(Work instruction) Where an image occurs, skip it and print the rest of the records verbatim.

(Source material)
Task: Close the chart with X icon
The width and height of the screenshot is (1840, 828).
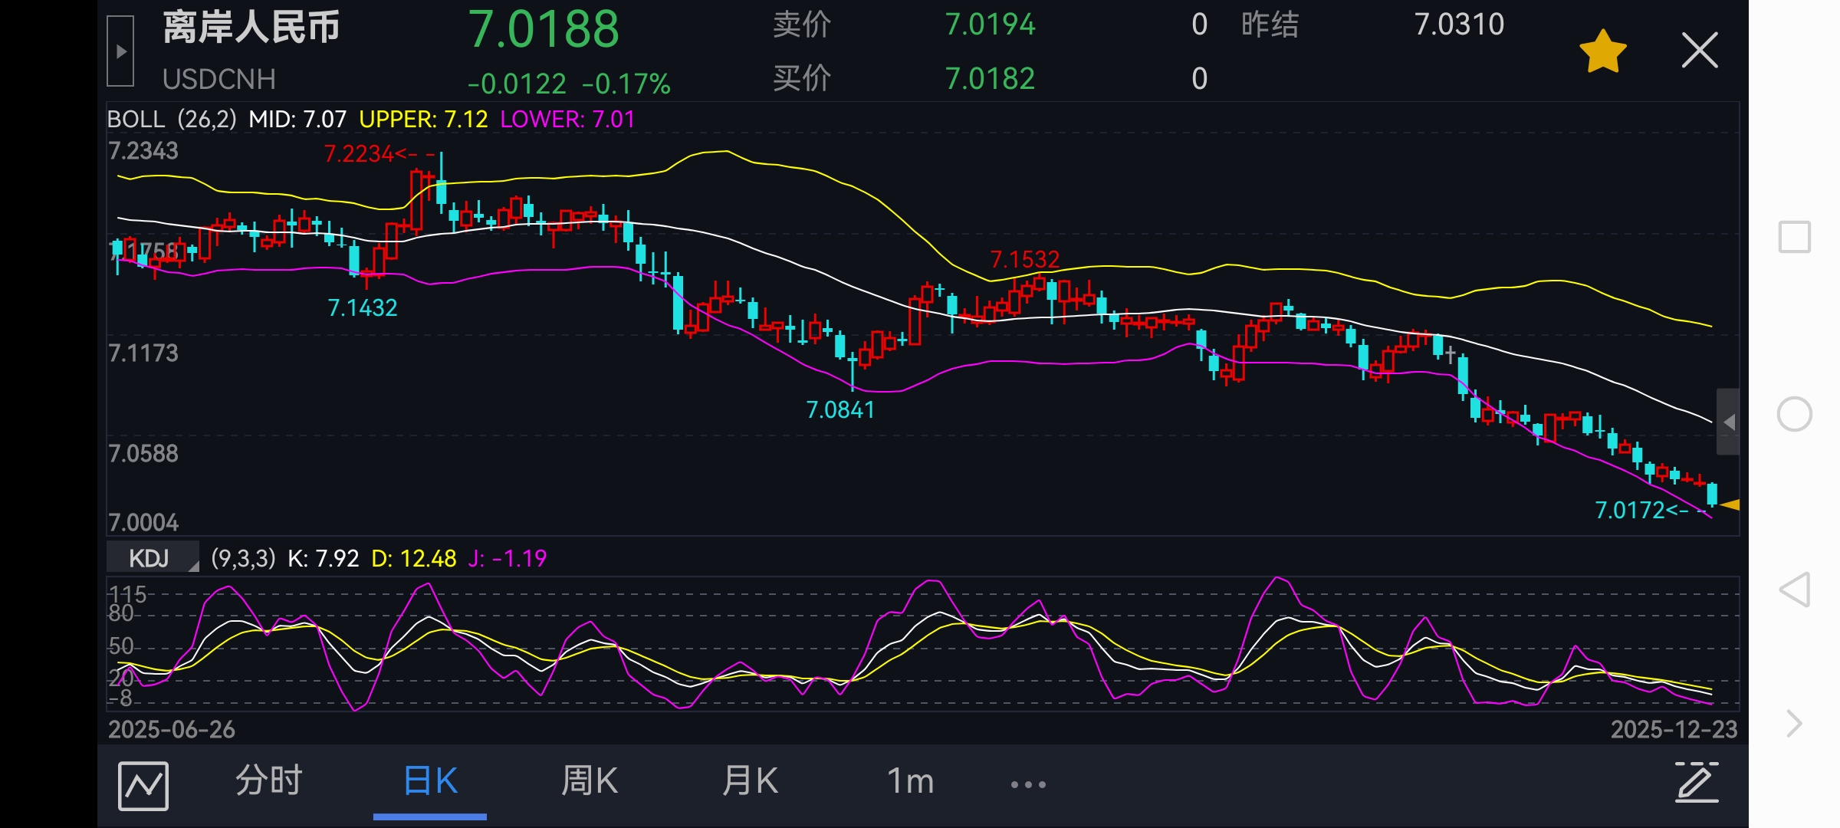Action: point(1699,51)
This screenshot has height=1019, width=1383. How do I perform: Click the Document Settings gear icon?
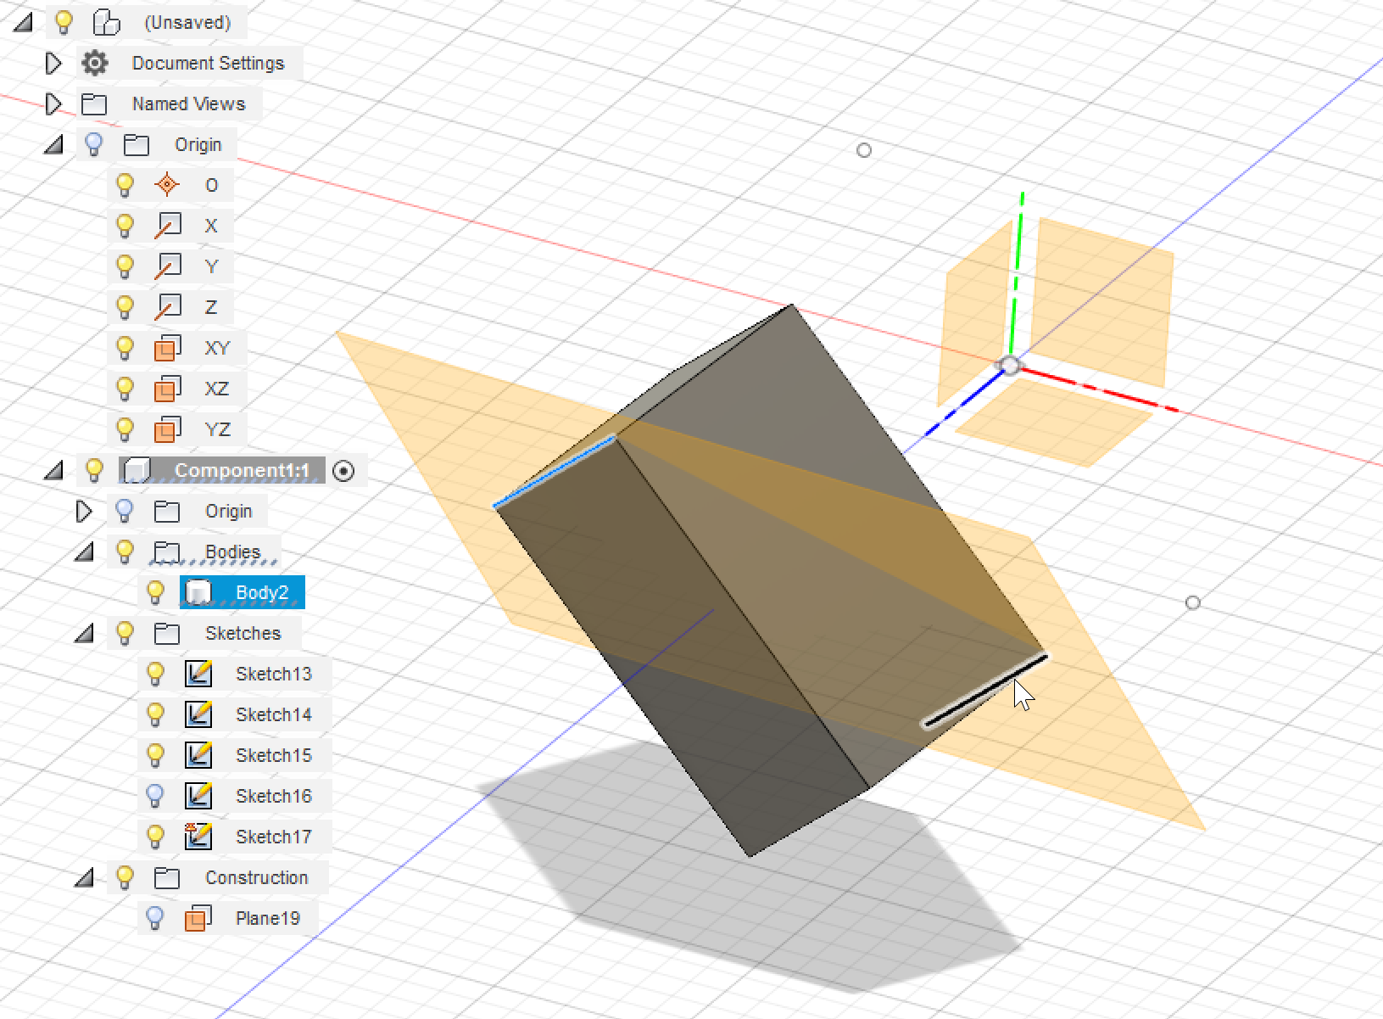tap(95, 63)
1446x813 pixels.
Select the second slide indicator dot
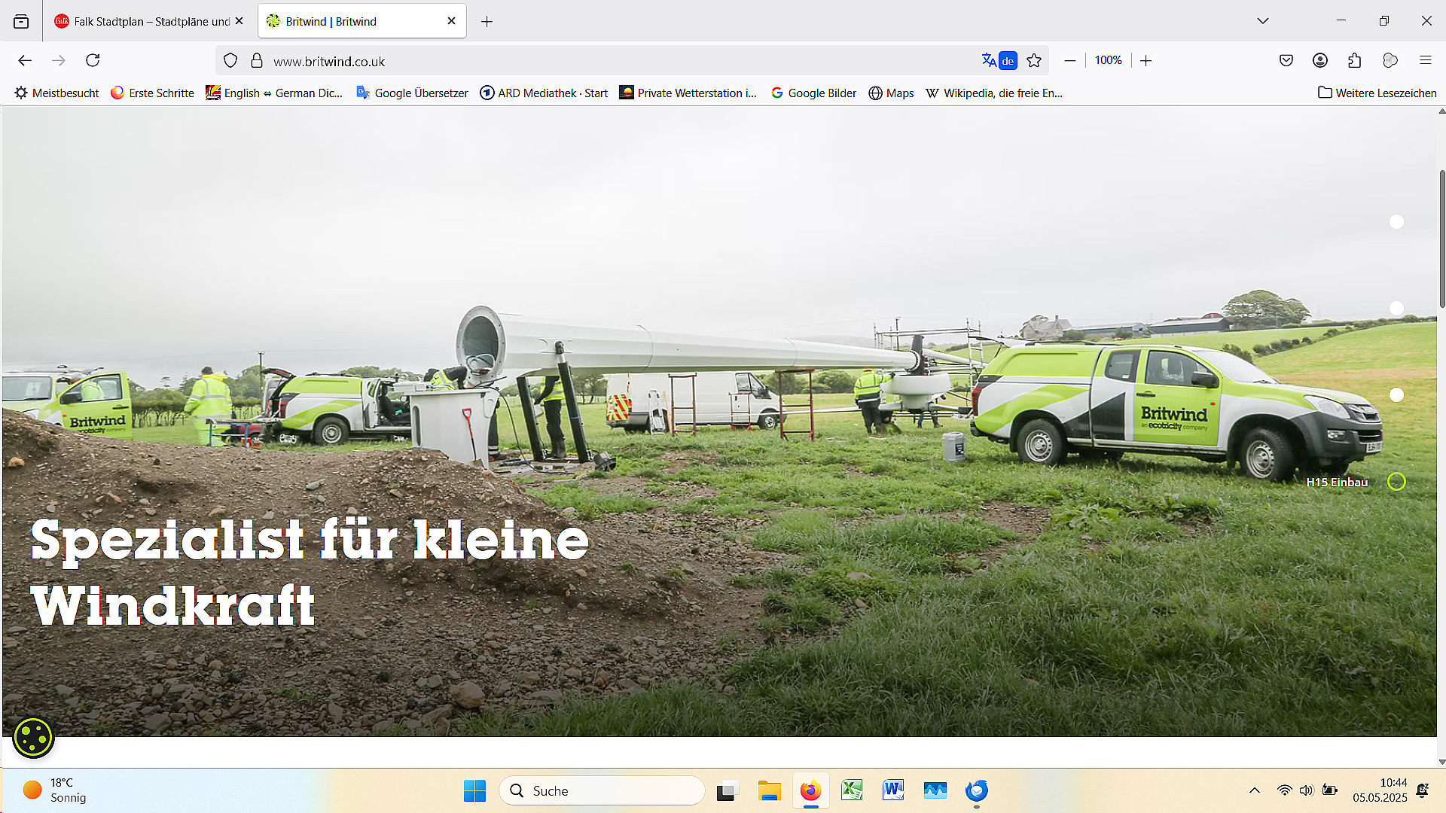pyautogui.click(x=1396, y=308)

(Answer to the problem)
Task: Close the chart with X icon
The width and height of the screenshot is (1840, 828).
Action: point(1699,51)
This screenshot has height=1019, width=1383. How do I perform: Click the Document Settings gear icon?
tap(95, 63)
1446x813 pixels.
Select the second slide indicator dot
pyautogui.click(x=1396, y=308)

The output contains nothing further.